◆ Prompt ◆
The records are given next. Repeat each one exactly.

◆ Stored data entries ◆
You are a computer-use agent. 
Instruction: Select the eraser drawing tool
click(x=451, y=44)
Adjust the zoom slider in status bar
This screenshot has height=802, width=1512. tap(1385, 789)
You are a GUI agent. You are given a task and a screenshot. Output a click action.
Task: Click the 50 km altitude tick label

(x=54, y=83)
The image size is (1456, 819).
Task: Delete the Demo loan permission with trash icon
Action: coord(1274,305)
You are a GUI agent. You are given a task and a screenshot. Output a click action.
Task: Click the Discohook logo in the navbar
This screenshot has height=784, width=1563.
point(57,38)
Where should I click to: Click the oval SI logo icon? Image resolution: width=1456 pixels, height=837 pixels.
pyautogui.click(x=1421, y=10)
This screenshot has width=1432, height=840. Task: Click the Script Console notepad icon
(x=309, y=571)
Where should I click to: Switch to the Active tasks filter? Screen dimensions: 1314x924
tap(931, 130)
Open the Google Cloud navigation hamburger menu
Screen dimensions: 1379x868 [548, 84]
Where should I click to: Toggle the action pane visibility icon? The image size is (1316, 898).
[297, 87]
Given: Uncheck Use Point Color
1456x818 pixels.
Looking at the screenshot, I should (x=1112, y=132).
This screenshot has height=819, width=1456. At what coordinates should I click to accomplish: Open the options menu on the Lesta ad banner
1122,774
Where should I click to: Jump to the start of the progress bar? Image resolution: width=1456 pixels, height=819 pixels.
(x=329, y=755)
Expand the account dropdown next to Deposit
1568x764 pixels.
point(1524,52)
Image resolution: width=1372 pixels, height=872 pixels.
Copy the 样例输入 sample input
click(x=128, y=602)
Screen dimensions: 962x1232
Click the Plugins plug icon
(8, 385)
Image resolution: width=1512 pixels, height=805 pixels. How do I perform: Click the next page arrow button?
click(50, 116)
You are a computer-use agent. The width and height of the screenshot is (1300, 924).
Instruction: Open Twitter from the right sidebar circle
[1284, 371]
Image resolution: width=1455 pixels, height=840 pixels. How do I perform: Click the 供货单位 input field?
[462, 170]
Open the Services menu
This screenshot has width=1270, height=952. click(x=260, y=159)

◆ Your solution ◆
You are a computer-use agent. 
Instruction: Select the eraser drawing tool
click(x=451, y=44)
Adjust the zoom slider in status bar
This screenshot has height=802, width=1512. tap(1385, 789)
You are a GUI agent. You are given a task and a screenshot. Output a click action.
Task: Click the 50 km altitude tick label

(x=54, y=83)
The image size is (1456, 819).
Task: Delete the Demo loan permission with trash icon
Action: coord(1274,305)
You are a GUI agent. You are given a task and a screenshot. Output a click action.
Task: Click the Discohook logo in the navbar
This screenshot has height=784, width=1563.
point(57,38)
Where should I click to: Click the oval SI logo icon? Image resolution: width=1456 pixels, height=837 pixels.
pyautogui.click(x=1421, y=10)
This screenshot has width=1432, height=840. Task: Click the Script Console notepad icon
(x=309, y=571)
Where should I click to: Switch to the Active tasks filter? Screen dimensions: 1314x924
tap(931, 130)
Open the Google Cloud navigation hamburger menu
Screen dimensions: 1379x868 [548, 84]
Where should I click to: Toggle the action pane visibility icon? The image size is (1316, 898).
[297, 87]
Given: Uncheck Use Point Color
1456x818 pixels.
Looking at the screenshot, I should (x=1112, y=132).
This screenshot has height=819, width=1456. At what coordinates should I click to accomplish: Open the options menu on the Lesta ad banner
1122,774
Where should I click to: Jump to the start of the progress bar? Image resolution: width=1456 pixels, height=819 pixels.
(x=329, y=755)
Expand the account dropdown next to Deposit
1568x764 pixels.
point(1524,52)
Image resolution: width=1372 pixels, height=872 pixels.
Copy the 样例输入 sample input
click(x=128, y=602)
Screen dimensions: 962x1232
Click the Plugins plug icon
(8, 385)
Image resolution: width=1512 pixels, height=805 pixels. How do I perform: Click the next page arrow button?
click(50, 116)
You are a computer-use agent. The width and height of the screenshot is (1300, 924).
Instruction: Open Twitter from the right sidebar circle
[1284, 371]
Image resolution: width=1455 pixels, height=840 pixels. How do I perform: Click the 供货单位 input field?
[462, 170]
Open the Services menu
This screenshot has width=1270, height=952. click(x=260, y=159)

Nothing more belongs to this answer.